Siddharth Ramakrishnan

Writing

Kindle AI Slop

September 20, 2024

I noticed today that the ads on the lock screen of my Kindle looked off. Upon closer inspection, there were clearly misspelled words. The title "The Mystery of the Missing Ice Cream Truck" was spelled with "trucck" and then the bottom right had a gold circle usually where some sort of scholastic medal (or something similar) goes. But when I squinted and tried to read it, it was complete gibberish.

Like not even actual words. Just AI slop characters masquerading as words.

Look here for an example.

My fiancé also got an ad for the same book on her new Kindle with a different cover and different misspelled / hallucinated words!

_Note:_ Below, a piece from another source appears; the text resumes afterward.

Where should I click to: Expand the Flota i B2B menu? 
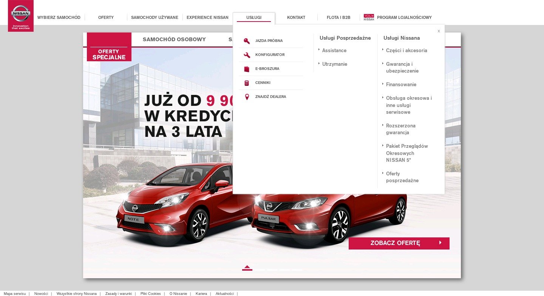coord(338,17)
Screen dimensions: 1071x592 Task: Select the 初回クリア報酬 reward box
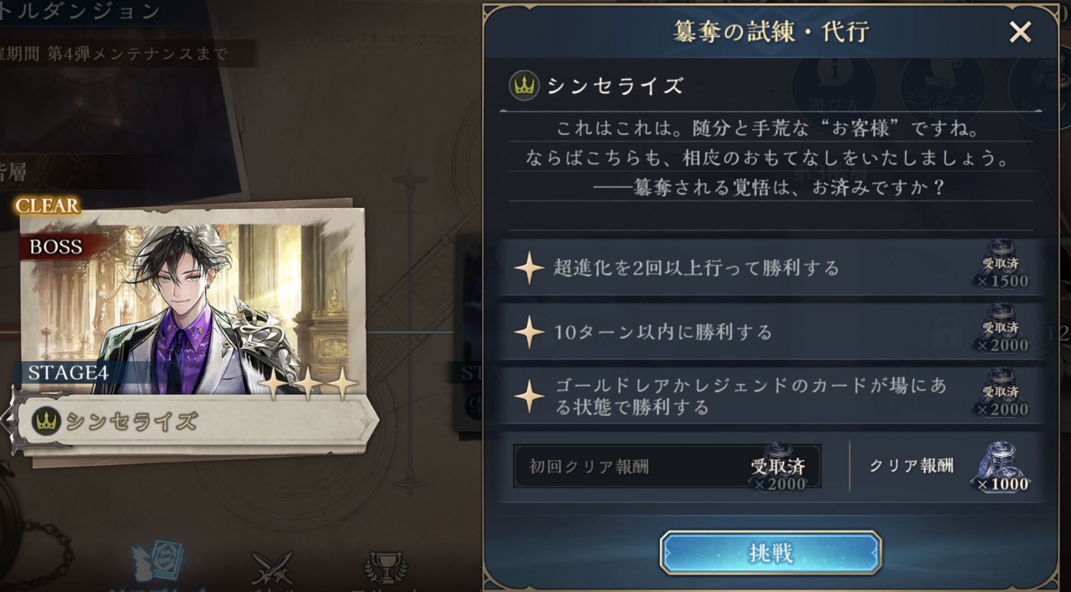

Now I get what Amazon is trying to do. They're using a multi-armed bandit to display ads to users and see which variants convert best for different types of users (sounds familiar doesn't it?). And I'm fully supportive of this! I think we should be using AI for these exact cases. It'll help creators and businesses more effectively target their customers.

But Kindle really should have had better QA before releasing this out to the wild.

My guess is they just took the book cover and then asked Stable Diffusion (or another in-house Amazon model equivalent) to generate different kinds of covers with different vibes. But they should have known that text in images isn't a solved problem for any diffusion models. This has led to some bad results and honestly does erode trust a bit in consumers (like me who thought the book was fake, and for authors who are going to get 0 conversions for their ads because they look fake).

What Amazon should have done in my opinion:

  1. Stripped the book cover of the title and author
  2. Had some image-to-image model generate 10-100 different variants of the stripped cover based on vibes they think might resonate (kid-focused, mystery-focused, bright, light read, etc.)
  3. Take the stripped text from the original cover and either drop it in, or ask an LLM what font would go best with the new cover variant + vibe, and then generate some text in that font style to drop into the new image
  4. Same as (3) but with the author name
  5. Preserve any medals / awards / things the author wants to highlight to drop in as is into the new variant
  6. Definitely QA this a bunch of times before releasing it to the public.

You also can have a vision model pick out words in the final image and see if they match what you're expecting. If there are typos or words not in an allowed list, you can flag / delete that variant.

These ads aren't and don't need to be real-time, so we can actually QA everything in bulk. Generate 1000 variants, then run all the QA on each, then only pass the final few and send those out to users.

I really wish Amazon would do better QA here since it gives AI a bad look and makes users lose trust in any future AI products which would actually be cool.